年齢が 5~12 歳の軽症~中等症の喘息の小児 1,041 例を,ブデソニドの 200 μg(311 例),ネドクロミルの 8 mg(312 例),プラセボ(418 例)のいずれかの 1 日 2 回投与に,無作為に割り付けた.参加した患児を 4~6 年間治療した.喘息症状に対しては,どの児にもアルブタロールを投与した.

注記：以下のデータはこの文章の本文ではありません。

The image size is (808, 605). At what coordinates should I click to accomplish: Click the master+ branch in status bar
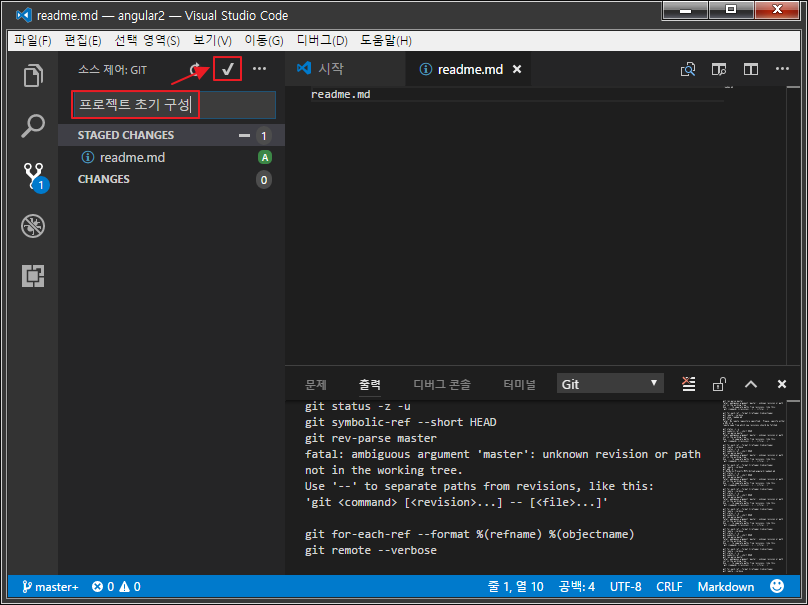pyautogui.click(x=48, y=587)
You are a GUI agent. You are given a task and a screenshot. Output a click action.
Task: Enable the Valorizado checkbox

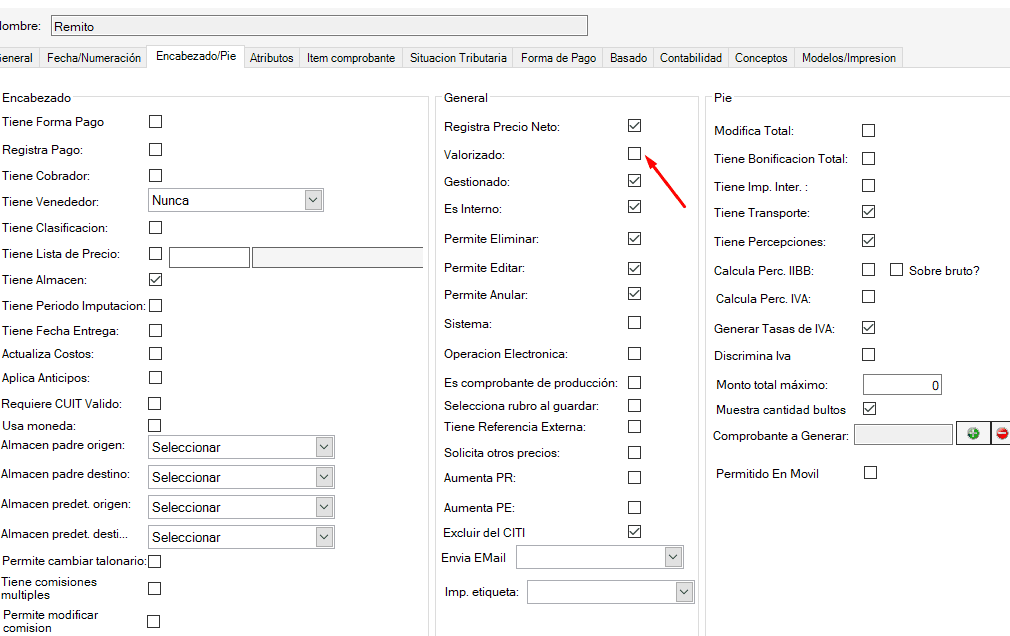(634, 154)
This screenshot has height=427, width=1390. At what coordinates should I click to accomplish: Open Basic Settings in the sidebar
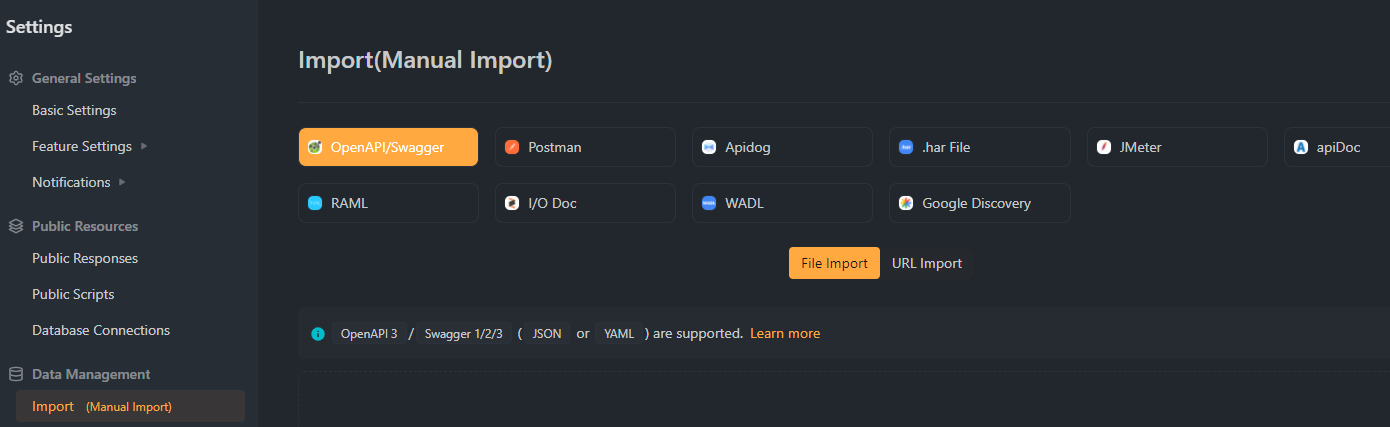[74, 110]
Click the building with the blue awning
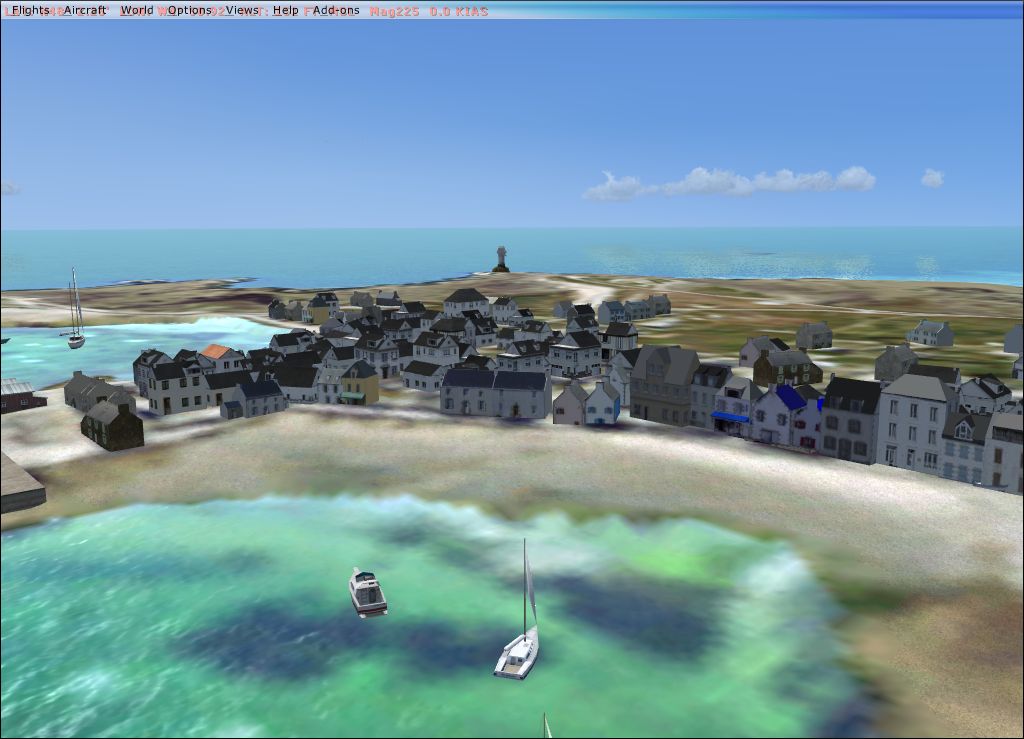The width and height of the screenshot is (1024, 739). coord(731,416)
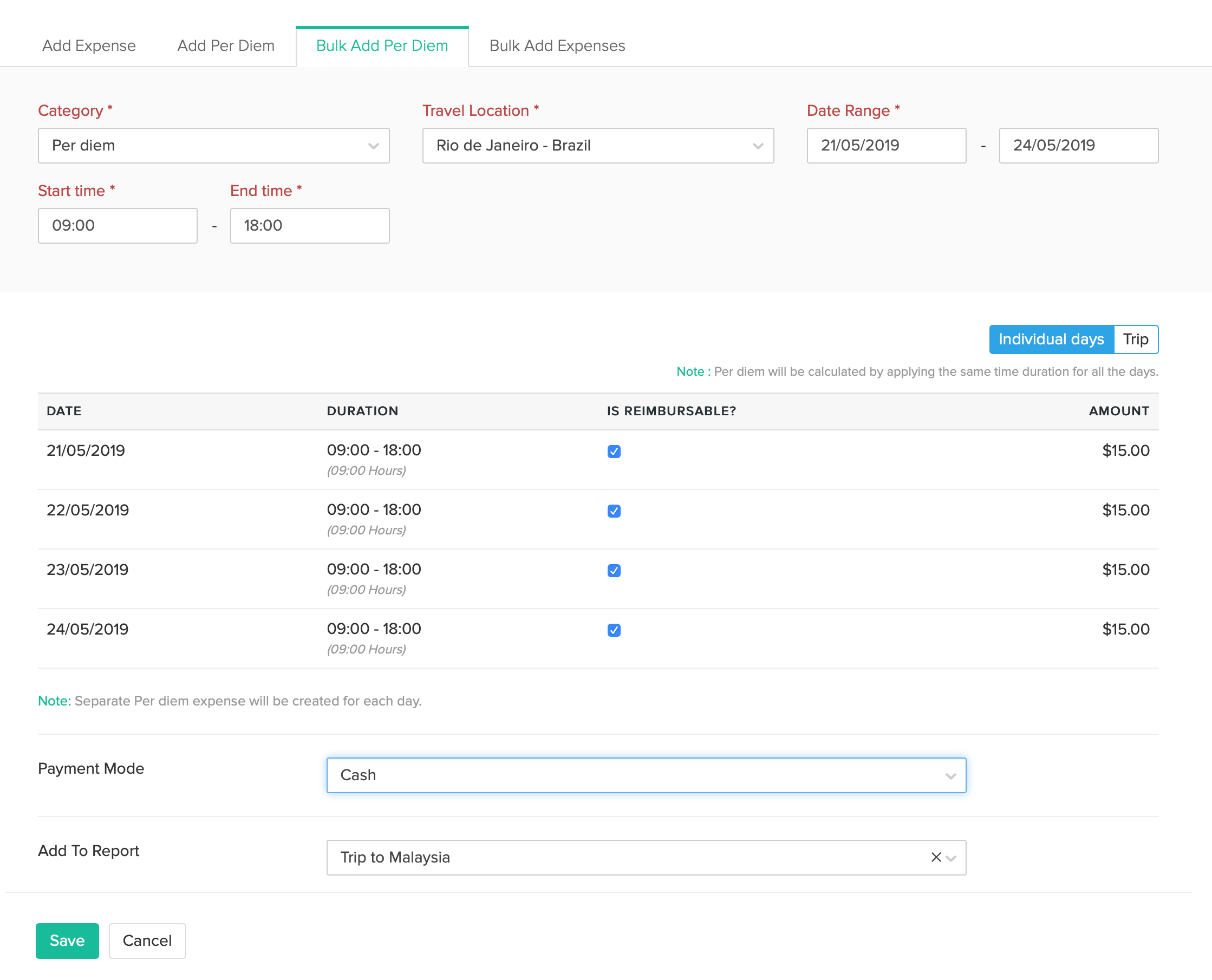Screen dimensions: 1212x980
Task: Switch to the Add Expense tab
Action: (x=89, y=45)
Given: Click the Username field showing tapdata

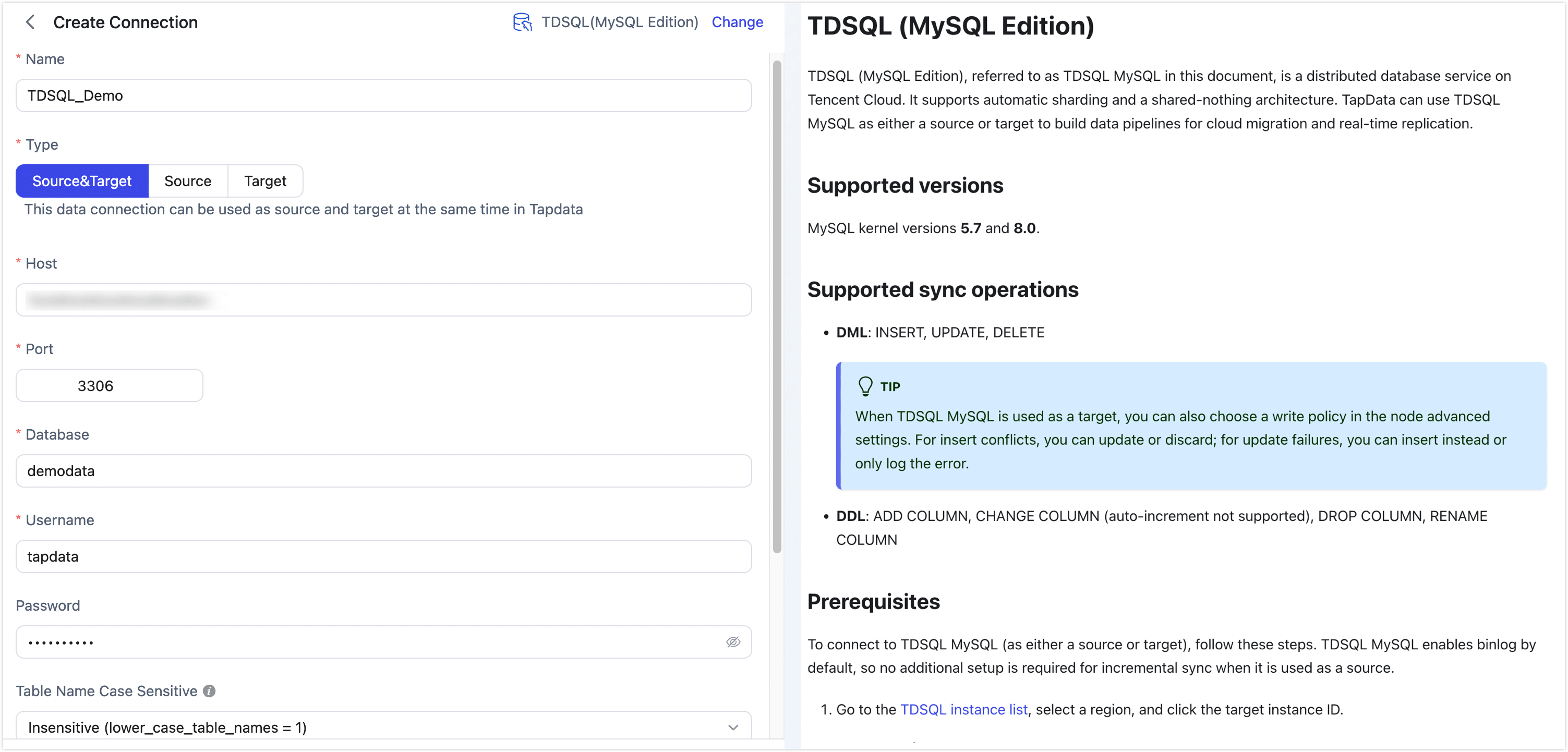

主要転帰,すなわち気管支拡張薬投与後の 1 秒量(FEV1,予測標準値の%割合として表示)の変化の程度については,ブデソニドにもネドクロミルにも,プラセボとの有意差は認められなかった.しかし,ブデソニドの治療に割り付けられた小児は,プラセボに割り付けられた小児と比較して,気管支拡張薬投与前の努力肺活量(FVC,%割合で表示)に対する FEV1 の比の低下が有意に小さかった(FEV1:FVC の低下,0.2% 対 1.8%).また,ブデソニドの治療を受けた小児は,メタコリンに対する気道過敏性が低く,入院回数も少なく(100 人年当り 2.5 対 4.4),急患で訪れることも少なく(100 人年当たり 12 対 22),喘息症状に対するアルブタロールの必要性もはるかに減少し,プレドニゾンの治療コースも少なく,追加の喘息治療薬を要した日数の割合も小さかった.ネドクロミルでは,プラセボと比較して,急患での来院(100 人年当り 16 対 22)とプレドニゾンの治療コースが有意に減少した.身長の伸びの平均値は,ブデソニド群がプラセボ群よりも 1.1 cm 少なかった(22.7 cm 対 23.8 cm,p = 0.005);この差は,治療開始後からほぼ 1 年以内に明らかになった.ネドクロミル群では,身長の伸びはプラセボ群と同程度であった.
軽症~中等症の喘息の小児において,ブデソニドもネドクロミルも,肺機能の改善に関してはプラセボより優れてはいないが,ブデソニドの吸入は,気道過敏性を抑制し,プラセボやネドクロミルよりも喘息コントロールに優れている.ブデソニドの副作用は,発育速度におけるわずかな,一過性の低下のみである.